The medical testimony makes plain the conclusion that the specialists in the profession are not in agreement as to whether complete or absolute bed rest is mandatory, or even desirable in the case of an attack of coronary insufficiency. They are not in agreement on the effect of absolute bed rest upon the incidence of thrombosis. Dr. Wolferth summarized it very well as follows :

“One of the things that bother us doctors most is how we are going to stop a person from getting an attack of acute coronary occlusion or complete blockage of a vessel, once symptoms pointing in that direction have begun to manifest themselves.

“Now, there are some doctors who would put such patients to bed immediately, and if you do that, then you will find that even then a patient will get coronary occlusion.

“There are others, like myself, who think if you put such patient to bed you thereby slow the coronary blood flow and you favor the clotting process, so that if I think a patient is threatened with that condition, and nothing happens so far as I am able to see, I don’t put such patient to bed. I keep watching, yes, but I let him sit around the *859room. Now, some of my patients go on and develop acute coronary thrombosis under these conditions. This is one of the matters in medicine that is just not settled at the present time. One of the many things we don’t know as much about as we would like.

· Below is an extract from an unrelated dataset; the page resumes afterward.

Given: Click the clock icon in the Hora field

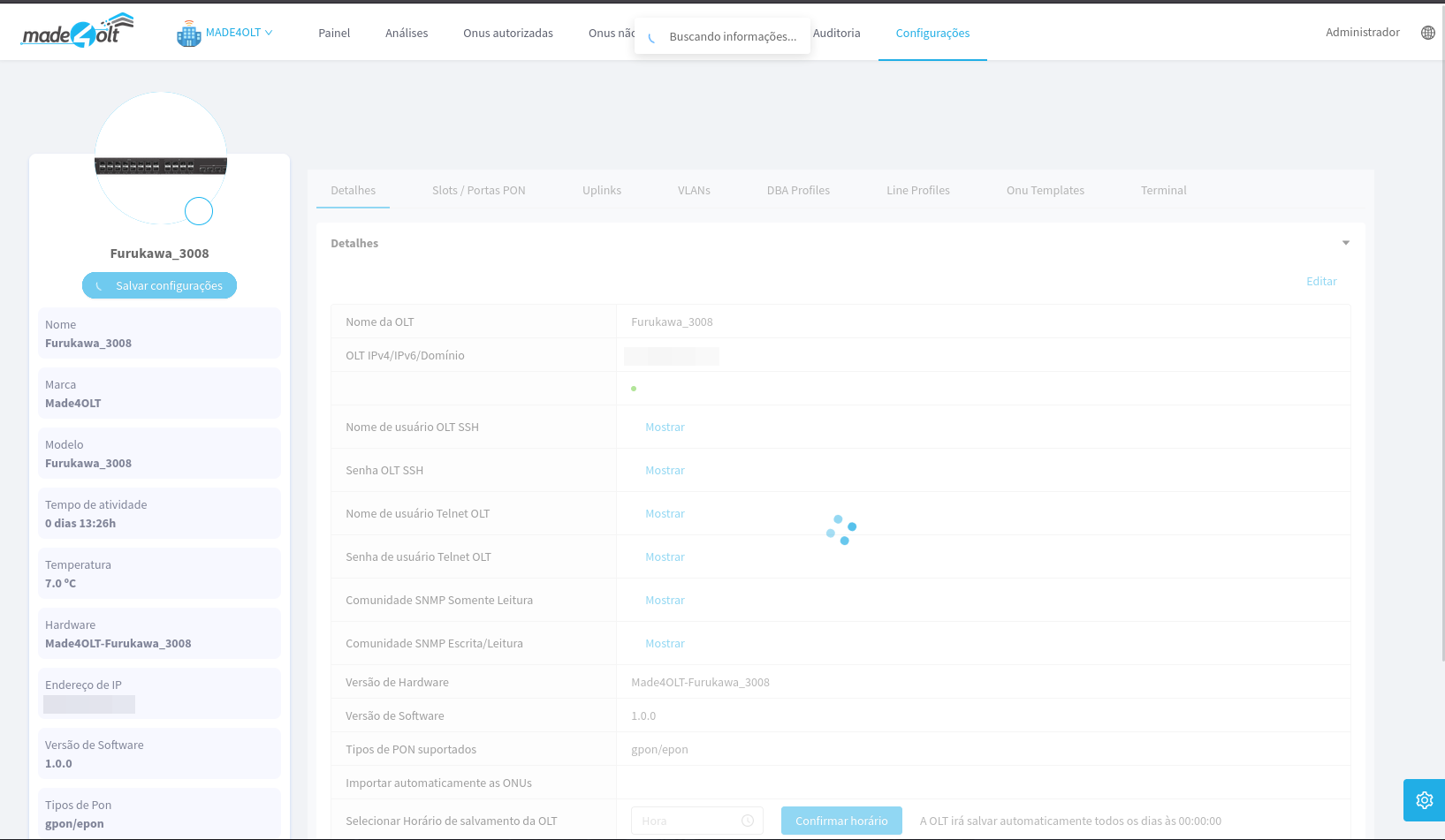Looking at the screenshot, I should [x=747, y=821].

“So, I think it would depend on the doctor’s predilection in the matter, whether he would think that the man would be benefited or harmed by not putting him in bed in a hospital. Personally, if the man was quiet and comfortable, I don’t think he was harmed.” (N.T. 407.)

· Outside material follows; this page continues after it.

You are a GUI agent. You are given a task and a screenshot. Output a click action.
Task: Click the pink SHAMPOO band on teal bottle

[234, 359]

Dr. Stroud, the other heart specialist whose testimony was adduced by the respondent, stated that patients suffering coronary insufficiencies may be permitted to do those things which do not cause pain.

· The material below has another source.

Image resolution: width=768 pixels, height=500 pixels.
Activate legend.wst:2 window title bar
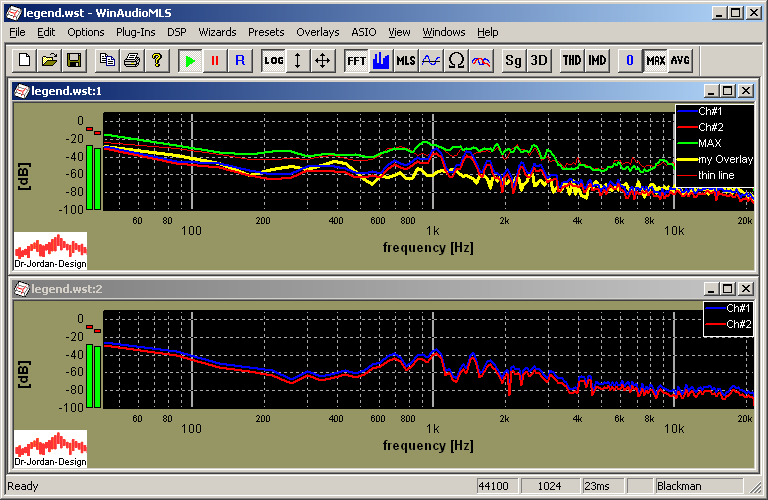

The medical experts whose testimony was adduced by the libellant differed in their viewpoint from opinions stated with respect to the treatment involved. But their testimony serves only to emphasize the counter-vailing opinions in the profession. It does not prove that the choice of the one view over the other amounts to negligence. Graham v. Alcoa S. S. Co., 3 Cir., 1953, 201 F.2d 423.

The libellant was relieved of duty and resting from the time he suffered the attack on March 16 until the attack on March 18. The latter attack occurred while he was resting in a deck chair. The libellant’s physicians believed absolute bed rest would have made a difference. The respondent’s physicians believed that the thrombosis was going to occur, and Dr. Wolferth stated that it would have occurred at the time it did, whether he was confined to bed or not; undoubtedly Dr. Wolferth, upon the quotation above, felt that he was perhaps slightly better off. I am obliged to conclude that insofar as present medical knowledge furnishes a basis for opinion, whichever treatment this libellant received, the risk was as great that he would have the thrombosis as he did have.

I therefore, state the following

Conclusions of Law

1. Libellant has failed to sustain the burden of proof in his attempt to establish negligence on the part of the respondent.

2. There was no negligence or dereliction of duty on the part of the respondent.

3. Libellant received prompt, proper and adequate medical care and attention.

4. The cause of action against the United States of America and United States Maritime Commission should be dismissed.

An Order may be submitted in accordance herewith.

. Libellant took depositions on October 23, 1952, in Jacksonville, Florida of two physicians employed by the United States Public Health Service; they wore offered in evidence at n further hearing on October 27, 1952, at which time additional testimony was taken of Dr. William D. Stroud, a respondent witness.